All of the entries need to be set down exactly as they read.

### Source data ###

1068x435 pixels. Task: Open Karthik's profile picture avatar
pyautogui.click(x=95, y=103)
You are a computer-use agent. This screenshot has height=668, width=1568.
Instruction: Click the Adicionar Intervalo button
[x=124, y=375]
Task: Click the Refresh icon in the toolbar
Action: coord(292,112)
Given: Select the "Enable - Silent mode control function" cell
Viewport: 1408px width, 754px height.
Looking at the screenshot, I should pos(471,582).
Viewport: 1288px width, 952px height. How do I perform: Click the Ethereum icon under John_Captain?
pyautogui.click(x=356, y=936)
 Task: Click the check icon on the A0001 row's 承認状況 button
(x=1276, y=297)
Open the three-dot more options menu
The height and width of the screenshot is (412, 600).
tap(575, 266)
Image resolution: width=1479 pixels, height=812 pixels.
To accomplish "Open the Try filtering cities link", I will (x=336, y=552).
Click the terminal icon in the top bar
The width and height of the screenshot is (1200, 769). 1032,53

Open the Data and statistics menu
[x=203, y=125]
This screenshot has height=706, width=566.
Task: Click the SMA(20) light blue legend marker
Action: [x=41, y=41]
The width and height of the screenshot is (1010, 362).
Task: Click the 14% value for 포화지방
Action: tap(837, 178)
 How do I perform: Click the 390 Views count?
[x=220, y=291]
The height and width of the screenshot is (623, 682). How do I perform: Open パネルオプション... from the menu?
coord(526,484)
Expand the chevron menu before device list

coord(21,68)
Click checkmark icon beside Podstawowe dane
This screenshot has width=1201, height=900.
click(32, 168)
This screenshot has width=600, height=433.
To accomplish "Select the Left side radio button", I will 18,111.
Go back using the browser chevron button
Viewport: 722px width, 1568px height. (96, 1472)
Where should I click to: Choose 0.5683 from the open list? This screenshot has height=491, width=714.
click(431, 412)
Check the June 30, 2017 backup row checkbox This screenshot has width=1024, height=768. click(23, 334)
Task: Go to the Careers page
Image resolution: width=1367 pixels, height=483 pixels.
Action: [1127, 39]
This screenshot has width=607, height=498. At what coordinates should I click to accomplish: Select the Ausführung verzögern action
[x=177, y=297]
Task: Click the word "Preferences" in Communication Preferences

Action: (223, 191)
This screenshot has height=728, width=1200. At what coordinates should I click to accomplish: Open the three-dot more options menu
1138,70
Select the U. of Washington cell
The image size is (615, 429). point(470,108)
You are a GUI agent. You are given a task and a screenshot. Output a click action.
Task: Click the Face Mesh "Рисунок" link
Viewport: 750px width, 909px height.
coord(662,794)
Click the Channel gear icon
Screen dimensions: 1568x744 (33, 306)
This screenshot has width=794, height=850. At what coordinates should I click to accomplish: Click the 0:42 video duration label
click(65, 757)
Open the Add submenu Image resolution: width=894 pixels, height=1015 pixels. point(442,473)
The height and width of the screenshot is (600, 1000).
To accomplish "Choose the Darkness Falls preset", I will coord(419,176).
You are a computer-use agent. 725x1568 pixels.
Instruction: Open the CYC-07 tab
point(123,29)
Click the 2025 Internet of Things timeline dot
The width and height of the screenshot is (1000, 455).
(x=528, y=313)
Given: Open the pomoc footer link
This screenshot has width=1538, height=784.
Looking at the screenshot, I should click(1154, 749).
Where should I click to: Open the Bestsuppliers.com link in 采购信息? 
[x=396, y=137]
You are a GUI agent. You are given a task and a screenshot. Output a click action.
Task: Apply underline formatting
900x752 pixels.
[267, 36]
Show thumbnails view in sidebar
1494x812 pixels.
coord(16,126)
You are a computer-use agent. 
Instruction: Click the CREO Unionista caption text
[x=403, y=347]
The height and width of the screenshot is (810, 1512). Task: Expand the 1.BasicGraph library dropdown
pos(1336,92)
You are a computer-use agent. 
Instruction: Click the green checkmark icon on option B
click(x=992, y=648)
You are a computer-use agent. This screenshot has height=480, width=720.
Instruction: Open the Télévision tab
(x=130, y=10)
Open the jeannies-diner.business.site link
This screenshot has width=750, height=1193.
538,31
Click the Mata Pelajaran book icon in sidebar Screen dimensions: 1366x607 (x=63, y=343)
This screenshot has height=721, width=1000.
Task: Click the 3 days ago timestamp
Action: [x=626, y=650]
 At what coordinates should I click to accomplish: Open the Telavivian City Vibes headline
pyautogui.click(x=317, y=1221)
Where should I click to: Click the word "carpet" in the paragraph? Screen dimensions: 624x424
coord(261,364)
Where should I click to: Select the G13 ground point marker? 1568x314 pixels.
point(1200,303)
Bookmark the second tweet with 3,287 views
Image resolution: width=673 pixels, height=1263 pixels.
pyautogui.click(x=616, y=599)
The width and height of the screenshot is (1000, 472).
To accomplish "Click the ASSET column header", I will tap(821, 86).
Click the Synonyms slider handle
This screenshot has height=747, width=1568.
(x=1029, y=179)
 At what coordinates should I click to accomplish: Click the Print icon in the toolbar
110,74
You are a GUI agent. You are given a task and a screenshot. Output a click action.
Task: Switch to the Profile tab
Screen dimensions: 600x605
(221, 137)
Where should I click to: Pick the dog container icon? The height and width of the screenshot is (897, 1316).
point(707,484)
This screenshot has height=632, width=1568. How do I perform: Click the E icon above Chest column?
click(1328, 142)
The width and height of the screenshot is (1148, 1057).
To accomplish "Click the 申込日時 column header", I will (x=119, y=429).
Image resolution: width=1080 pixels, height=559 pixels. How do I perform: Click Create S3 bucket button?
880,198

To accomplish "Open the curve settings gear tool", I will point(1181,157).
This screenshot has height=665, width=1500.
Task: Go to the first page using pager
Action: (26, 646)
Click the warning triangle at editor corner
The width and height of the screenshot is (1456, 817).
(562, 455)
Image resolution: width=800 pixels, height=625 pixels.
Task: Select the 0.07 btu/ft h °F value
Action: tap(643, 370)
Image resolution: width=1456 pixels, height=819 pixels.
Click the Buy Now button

###

== Response box ==
1068x435 pixels. Task: Open Karthik's profile picture avatar
pyautogui.click(x=95, y=103)
You are a computer-use agent. This screenshot has height=668, width=1568.
Instruction: Click the Adicionar Intervalo button
[x=124, y=375]
Task: Click the Refresh icon in the toolbar
Action: coord(292,112)
Given: Select the "Enable - Silent mode control function" cell
Viewport: 1408px width, 754px height.
Looking at the screenshot, I should pos(471,582).
Viewport: 1288px width, 952px height. How do I perform: Click the Ethereum icon under John_Captain?
pyautogui.click(x=356, y=936)
 Task: Click the check icon on the A0001 row's 承認状況 button
(x=1276, y=297)
Open the three-dot more options menu
The height and width of the screenshot is (412, 600).
tap(575, 266)
Image resolution: width=1479 pixels, height=812 pixels.
To accomplish "Open the Try filtering cities link", I will (x=336, y=552).
Click the terminal icon in the top bar
The width and height of the screenshot is (1200, 769). 1032,53

Open the Data and statistics menu
[x=203, y=125]
This screenshot has height=706, width=566.
Task: Click the SMA(20) light blue legend marker
Action: [x=41, y=41]
The width and height of the screenshot is (1010, 362).
Task: Click the 14% value for 포화지방
Action: tap(837, 178)
 How do I perform: Click the 390 Views count?
[x=220, y=291]
The height and width of the screenshot is (623, 682). How do I perform: Open パネルオプション... from the menu?
coord(526,484)
Expand the chevron menu before device list

coord(21,68)
Click checkmark icon beside Podstawowe dane
This screenshot has width=1201, height=900.
click(32, 168)
This screenshot has width=600, height=433.
To accomplish "Select the Left side radio button", I will 18,111.
Go back using the browser chevron button
Viewport: 722px width, 1568px height. (96, 1472)
Where should I click to: Choose 0.5683 from the open list? This screenshot has height=491, width=714.
click(431, 412)
Check the June 30, 2017 backup row checkbox This screenshot has width=1024, height=768. click(23, 334)
Task: Go to the Careers page
Image resolution: width=1367 pixels, height=483 pixels.
Action: [1127, 39]
This screenshot has width=607, height=498. At what coordinates should I click to accomplish: Select the Ausführung verzögern action
[x=177, y=297]
Task: Click the word "Preferences" in Communication Preferences

Action: (223, 191)
This screenshot has height=728, width=1200. At what coordinates should I click to accomplish: Open the three-dot more options menu
1138,70
Select the U. of Washington cell
The image size is (615, 429). point(470,108)
You are a GUI agent. You are given a task and a screenshot. Output a click action.
Task: Click the Face Mesh "Рисунок" link
Viewport: 750px width, 909px height.
coord(662,794)
Click the Channel gear icon
Screen dimensions: 1568x744 (33, 306)
This screenshot has width=794, height=850. At what coordinates should I click to accomplish: Click the 0:42 video duration label
click(65, 757)
Open the Add submenu Image resolution: width=894 pixels, height=1015 pixels. point(442,473)
The height and width of the screenshot is (600, 1000).
To accomplish "Choose the Darkness Falls preset", I will coord(419,176).
You are a computer-use agent. 725x1568 pixels.
Instruction: Open the CYC-07 tab
point(123,29)
Click the 2025 Internet of Things timeline dot
The width and height of the screenshot is (1000, 455).
(x=528, y=313)
Given: Open the pomoc footer link
This screenshot has width=1538, height=784.
Looking at the screenshot, I should click(1154, 749).
Where should I click to: Open the Bestsuppliers.com link in 采购信息? 
[x=396, y=137]
You are a GUI agent. You are given a task and a screenshot. Output a click action.
Task: Apply underline formatting
900x752 pixels.
[267, 36]
Show thumbnails view in sidebar
1494x812 pixels.
coord(16,126)
You are a computer-use agent. 
Instruction: Click the CREO Unionista caption text
[x=403, y=347]
The height and width of the screenshot is (810, 1512). Task: Expand the 1.BasicGraph library dropdown
pos(1336,92)
You are a computer-use agent. 
Instruction: Click the green checkmark icon on option B
click(x=992, y=648)
You are a computer-use agent. This screenshot has height=480, width=720.
Instruction: Open the Télévision tab
(x=130, y=10)
Open the jeannies-diner.business.site link
This screenshot has width=750, height=1193.
538,31
Click the Mata Pelajaran book icon in sidebar Screen dimensions: 1366x607 (x=63, y=343)
This screenshot has height=721, width=1000.
Task: Click the 3 days ago timestamp
Action: [x=626, y=650]
 At what coordinates should I click to accomplish: Open the Telavivian City Vibes headline
pyautogui.click(x=317, y=1221)
Where should I click to: Click the word "carpet" in the paragraph? Screen dimensions: 624x424
coord(261,364)
Where should I click to: Select the G13 ground point marker? 1568x314 pixels.
point(1200,303)
Bookmark the second tweet with 3,287 views
Image resolution: width=673 pixels, height=1263 pixels.
pyautogui.click(x=616, y=599)
The width and height of the screenshot is (1000, 472).
To accomplish "Click the ASSET column header", I will tap(821, 86).
Click the Synonyms slider handle
This screenshot has height=747, width=1568.
(x=1029, y=179)
 At what coordinates should I click to accomplish: Click the Print icon in the toolbar
110,74
You are a GUI agent. You are given a task and a screenshot. Output a click action.
Task: Switch to the Profile tab
Screen dimensions: 600x605
(221, 137)
Where should I click to: Pick the dog container icon? The height and width of the screenshot is (897, 1316).
point(707,484)
This screenshot has height=632, width=1568. How do I perform: Click the E icon above Chest column?
click(1328, 142)
The width and height of the screenshot is (1148, 1057).
To accomplish "Click the 申込日時 column header", I will (x=119, y=429).
Image resolution: width=1080 pixels, height=559 pixels. How do I perform: Click Create S3 bucket button?
880,198

To accomplish "Open the curve settings gear tool", I will point(1181,157).
This screenshot has height=665, width=1500.
Task: Go to the first page using pager
Action: (26, 646)
Click the warning triangle at editor corner
The width and height of the screenshot is (1456, 817).
(562, 455)
Image resolution: width=800 pixels, height=625 pixels.
Task: Select the 0.07 btu/ft h °F value
Action: tap(643, 370)
Image resolution: width=1456 pixels, height=819 pixels.
Click the Buy Now button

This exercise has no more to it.